## begin Input

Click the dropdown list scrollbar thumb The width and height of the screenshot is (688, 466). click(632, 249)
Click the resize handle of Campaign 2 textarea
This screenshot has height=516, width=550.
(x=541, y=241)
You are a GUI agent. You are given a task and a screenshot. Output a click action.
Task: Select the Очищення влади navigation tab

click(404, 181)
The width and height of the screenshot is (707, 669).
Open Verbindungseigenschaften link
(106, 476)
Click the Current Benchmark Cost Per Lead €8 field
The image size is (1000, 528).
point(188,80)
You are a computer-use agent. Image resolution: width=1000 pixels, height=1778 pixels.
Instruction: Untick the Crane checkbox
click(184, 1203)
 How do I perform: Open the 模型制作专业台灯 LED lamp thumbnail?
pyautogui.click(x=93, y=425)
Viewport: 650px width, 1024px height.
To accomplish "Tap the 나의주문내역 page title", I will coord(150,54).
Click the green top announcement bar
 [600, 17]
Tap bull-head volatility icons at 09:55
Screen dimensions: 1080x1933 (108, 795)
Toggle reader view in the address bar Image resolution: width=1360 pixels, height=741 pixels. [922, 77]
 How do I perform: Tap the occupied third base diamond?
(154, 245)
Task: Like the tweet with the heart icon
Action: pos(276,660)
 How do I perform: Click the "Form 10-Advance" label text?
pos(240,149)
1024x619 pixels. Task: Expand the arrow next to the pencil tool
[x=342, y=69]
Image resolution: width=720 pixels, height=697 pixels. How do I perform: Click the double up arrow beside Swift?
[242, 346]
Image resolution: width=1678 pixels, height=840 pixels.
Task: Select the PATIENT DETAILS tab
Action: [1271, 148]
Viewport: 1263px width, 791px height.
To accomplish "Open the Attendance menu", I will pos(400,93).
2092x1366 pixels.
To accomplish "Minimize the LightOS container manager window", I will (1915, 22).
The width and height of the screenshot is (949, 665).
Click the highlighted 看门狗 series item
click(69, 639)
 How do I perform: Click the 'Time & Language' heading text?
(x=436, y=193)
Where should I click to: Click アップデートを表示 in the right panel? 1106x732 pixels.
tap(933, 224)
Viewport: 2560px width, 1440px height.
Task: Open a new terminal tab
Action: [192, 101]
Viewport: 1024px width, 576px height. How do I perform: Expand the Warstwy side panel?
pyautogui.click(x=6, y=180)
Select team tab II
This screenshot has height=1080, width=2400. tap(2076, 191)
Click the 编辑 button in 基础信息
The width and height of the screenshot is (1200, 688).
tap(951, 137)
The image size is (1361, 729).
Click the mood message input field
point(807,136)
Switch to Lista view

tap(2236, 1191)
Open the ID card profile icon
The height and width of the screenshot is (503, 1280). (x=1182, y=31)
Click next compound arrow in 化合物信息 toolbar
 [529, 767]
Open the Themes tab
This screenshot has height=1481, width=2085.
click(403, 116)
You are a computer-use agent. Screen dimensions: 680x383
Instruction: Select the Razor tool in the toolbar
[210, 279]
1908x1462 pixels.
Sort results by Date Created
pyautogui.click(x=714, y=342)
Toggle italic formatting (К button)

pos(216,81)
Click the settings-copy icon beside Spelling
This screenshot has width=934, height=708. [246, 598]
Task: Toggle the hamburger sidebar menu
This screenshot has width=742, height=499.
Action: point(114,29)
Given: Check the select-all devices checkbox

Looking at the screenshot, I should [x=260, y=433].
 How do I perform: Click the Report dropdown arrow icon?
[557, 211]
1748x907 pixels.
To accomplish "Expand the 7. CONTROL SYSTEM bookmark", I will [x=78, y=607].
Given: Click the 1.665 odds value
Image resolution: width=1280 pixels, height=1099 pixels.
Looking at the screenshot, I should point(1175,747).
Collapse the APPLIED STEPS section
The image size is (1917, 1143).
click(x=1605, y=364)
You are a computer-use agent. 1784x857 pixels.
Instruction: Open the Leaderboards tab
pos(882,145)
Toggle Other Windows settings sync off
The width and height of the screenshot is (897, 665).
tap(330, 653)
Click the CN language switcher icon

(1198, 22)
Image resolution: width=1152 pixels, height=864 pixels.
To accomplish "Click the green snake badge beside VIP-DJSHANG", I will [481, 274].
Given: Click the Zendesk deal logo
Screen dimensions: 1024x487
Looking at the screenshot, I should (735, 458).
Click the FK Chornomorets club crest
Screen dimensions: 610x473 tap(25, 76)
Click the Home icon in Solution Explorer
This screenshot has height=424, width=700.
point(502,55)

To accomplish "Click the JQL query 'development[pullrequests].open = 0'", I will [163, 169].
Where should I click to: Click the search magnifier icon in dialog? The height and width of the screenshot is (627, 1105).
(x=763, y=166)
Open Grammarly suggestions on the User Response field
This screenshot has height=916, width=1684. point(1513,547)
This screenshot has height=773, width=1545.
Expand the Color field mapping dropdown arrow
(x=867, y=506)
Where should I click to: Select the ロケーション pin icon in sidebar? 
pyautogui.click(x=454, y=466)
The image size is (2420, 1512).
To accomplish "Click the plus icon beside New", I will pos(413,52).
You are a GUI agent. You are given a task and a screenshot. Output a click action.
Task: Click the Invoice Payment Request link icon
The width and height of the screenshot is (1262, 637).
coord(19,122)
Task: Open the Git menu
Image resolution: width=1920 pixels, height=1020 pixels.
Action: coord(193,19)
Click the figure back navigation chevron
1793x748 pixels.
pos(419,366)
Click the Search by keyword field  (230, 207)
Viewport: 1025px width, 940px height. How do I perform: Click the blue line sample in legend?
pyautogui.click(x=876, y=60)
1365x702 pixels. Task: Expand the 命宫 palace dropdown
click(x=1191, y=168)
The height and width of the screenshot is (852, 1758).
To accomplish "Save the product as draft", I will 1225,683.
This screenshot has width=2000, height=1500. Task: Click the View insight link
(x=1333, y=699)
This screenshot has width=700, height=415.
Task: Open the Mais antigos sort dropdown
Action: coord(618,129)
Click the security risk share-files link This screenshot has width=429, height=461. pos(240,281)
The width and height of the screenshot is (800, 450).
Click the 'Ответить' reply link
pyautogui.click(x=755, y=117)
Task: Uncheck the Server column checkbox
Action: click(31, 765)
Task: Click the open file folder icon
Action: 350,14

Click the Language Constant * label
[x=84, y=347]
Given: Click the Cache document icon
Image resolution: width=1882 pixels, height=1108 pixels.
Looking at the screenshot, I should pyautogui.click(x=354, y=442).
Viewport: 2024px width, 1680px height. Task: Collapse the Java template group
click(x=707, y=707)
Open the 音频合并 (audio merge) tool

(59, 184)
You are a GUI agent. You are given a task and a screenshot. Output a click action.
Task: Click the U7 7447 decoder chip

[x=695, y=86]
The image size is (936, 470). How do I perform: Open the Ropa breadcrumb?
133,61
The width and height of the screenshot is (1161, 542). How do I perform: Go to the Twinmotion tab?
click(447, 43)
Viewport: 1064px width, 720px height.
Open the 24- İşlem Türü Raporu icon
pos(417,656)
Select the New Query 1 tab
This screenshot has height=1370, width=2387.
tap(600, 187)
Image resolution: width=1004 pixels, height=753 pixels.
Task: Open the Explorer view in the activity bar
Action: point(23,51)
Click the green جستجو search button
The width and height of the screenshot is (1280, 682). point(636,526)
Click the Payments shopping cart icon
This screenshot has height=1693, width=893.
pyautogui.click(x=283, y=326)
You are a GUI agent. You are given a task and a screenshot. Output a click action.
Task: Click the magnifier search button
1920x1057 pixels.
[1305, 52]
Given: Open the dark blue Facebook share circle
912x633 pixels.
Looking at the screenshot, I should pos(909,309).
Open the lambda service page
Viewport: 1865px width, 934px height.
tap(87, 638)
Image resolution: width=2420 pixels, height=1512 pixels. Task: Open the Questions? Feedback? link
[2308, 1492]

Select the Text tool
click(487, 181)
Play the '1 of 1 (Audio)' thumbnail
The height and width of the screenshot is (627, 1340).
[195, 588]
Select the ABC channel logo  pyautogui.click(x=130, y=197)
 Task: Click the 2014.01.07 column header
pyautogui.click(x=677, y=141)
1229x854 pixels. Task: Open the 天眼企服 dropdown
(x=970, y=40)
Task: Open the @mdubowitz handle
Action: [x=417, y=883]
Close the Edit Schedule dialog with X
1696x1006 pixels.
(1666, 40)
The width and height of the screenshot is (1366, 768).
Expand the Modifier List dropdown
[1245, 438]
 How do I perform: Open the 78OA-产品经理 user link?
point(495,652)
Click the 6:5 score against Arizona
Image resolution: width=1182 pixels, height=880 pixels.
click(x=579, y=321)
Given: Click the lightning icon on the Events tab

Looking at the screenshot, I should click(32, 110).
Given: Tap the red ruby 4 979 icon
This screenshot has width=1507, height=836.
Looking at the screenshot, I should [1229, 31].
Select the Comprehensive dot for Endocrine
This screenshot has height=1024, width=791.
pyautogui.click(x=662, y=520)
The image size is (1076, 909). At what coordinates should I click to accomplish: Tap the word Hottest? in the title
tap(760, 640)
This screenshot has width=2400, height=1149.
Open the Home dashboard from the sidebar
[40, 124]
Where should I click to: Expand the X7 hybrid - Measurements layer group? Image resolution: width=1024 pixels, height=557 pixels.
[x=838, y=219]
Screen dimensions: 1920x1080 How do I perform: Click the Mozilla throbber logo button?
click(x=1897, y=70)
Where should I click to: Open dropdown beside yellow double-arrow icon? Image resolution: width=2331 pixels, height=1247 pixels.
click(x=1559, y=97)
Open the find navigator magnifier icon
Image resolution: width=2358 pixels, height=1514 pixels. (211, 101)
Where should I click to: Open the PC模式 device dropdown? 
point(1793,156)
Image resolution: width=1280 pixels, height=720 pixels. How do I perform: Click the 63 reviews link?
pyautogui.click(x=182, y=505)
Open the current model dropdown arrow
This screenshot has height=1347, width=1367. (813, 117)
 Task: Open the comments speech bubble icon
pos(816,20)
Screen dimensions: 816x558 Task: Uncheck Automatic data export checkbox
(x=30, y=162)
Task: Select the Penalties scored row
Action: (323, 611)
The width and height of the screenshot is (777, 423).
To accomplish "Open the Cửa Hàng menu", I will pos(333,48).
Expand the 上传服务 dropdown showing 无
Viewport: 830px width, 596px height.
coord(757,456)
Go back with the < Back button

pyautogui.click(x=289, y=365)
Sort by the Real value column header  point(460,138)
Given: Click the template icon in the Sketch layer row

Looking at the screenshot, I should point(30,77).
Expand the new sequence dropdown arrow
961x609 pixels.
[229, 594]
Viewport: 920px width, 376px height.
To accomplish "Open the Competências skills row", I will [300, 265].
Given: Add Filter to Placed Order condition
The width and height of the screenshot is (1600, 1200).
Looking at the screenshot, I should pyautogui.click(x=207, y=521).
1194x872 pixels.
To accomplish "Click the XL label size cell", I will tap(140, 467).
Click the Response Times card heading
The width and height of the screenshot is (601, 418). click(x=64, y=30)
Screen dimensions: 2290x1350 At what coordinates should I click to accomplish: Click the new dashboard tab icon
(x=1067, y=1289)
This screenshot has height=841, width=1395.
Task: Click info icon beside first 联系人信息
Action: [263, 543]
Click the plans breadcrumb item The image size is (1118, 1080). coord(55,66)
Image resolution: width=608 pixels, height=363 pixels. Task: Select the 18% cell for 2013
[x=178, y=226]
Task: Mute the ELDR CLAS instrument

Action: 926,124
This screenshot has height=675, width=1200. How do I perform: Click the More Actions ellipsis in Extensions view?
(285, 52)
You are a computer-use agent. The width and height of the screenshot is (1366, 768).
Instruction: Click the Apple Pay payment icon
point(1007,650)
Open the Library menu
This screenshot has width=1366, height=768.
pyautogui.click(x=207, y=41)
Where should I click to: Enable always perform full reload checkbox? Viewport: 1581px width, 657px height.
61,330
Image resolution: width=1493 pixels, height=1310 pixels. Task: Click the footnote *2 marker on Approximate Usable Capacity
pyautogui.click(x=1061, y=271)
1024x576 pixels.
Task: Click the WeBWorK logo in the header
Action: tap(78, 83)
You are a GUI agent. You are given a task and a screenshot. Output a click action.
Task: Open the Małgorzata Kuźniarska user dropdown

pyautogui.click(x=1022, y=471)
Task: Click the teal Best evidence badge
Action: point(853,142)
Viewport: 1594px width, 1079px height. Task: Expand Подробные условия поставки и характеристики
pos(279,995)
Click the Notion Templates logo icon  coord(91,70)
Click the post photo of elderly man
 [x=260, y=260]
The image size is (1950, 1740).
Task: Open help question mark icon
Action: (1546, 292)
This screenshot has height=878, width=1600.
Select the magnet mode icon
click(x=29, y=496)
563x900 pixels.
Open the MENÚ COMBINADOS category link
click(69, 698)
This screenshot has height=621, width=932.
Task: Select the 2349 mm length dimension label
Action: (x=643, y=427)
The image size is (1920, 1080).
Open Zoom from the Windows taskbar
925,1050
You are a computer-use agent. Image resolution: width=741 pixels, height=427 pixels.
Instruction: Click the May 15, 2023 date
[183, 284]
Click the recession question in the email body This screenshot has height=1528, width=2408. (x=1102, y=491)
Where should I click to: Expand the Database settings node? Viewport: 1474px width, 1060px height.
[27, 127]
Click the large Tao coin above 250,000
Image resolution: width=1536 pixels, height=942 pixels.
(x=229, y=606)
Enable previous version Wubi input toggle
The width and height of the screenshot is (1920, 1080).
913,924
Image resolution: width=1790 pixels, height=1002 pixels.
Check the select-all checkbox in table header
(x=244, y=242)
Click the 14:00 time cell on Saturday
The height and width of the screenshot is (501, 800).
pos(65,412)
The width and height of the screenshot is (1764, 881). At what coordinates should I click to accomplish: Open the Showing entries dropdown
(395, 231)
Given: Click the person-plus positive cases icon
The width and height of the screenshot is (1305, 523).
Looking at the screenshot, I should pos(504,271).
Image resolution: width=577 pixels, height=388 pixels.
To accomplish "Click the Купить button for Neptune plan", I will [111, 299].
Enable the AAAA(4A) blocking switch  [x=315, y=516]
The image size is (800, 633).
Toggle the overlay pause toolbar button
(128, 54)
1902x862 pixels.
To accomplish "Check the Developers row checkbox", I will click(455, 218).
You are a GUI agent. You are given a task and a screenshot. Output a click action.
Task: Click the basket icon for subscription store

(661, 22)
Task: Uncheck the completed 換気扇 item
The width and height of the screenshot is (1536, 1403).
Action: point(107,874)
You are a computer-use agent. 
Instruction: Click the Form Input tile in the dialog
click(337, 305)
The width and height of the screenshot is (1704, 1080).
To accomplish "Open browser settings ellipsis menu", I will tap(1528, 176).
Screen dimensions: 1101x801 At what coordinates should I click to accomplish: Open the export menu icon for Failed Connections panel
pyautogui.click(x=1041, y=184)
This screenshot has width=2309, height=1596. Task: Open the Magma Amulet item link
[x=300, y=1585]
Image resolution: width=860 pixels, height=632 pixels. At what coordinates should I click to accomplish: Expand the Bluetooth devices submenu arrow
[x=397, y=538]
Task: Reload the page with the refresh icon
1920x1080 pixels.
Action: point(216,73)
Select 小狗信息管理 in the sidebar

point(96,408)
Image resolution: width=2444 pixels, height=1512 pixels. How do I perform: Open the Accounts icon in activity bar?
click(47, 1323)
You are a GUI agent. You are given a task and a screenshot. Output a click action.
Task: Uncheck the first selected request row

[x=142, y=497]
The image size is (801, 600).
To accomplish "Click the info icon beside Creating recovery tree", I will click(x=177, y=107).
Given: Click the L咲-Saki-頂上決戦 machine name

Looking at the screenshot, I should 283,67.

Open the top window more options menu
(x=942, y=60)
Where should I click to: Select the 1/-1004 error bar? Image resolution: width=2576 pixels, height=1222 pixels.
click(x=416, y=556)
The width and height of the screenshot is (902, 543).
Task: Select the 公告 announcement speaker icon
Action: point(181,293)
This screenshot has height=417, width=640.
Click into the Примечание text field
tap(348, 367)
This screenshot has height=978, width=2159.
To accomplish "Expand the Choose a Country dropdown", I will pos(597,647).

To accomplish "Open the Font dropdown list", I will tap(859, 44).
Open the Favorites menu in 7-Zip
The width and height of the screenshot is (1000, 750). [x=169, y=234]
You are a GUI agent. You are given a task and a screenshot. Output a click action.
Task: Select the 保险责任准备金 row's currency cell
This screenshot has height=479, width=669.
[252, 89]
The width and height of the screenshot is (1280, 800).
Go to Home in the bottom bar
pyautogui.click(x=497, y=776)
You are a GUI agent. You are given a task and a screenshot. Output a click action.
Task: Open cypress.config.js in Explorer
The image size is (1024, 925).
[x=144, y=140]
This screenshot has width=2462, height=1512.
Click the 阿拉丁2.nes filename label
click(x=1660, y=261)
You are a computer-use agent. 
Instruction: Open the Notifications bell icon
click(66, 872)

## end Input

What is expected>
Rescale the listing from the line with "1365x702 pixels. Task: Expand" up to and including the line with "I will 1225,683.". Write only those lines out again, requests included, with every coordinate in the answers multiplied by 1.7 and rounded to a whole number, halves rounded up.

Response for this exercise>
1365x702 pixels. Task: Expand the 命宫 palace dropdown
click(x=2025, y=286)
The height and width of the screenshot is (852, 1758).
To accomplish "Save the product as draft", I will 2083,1161.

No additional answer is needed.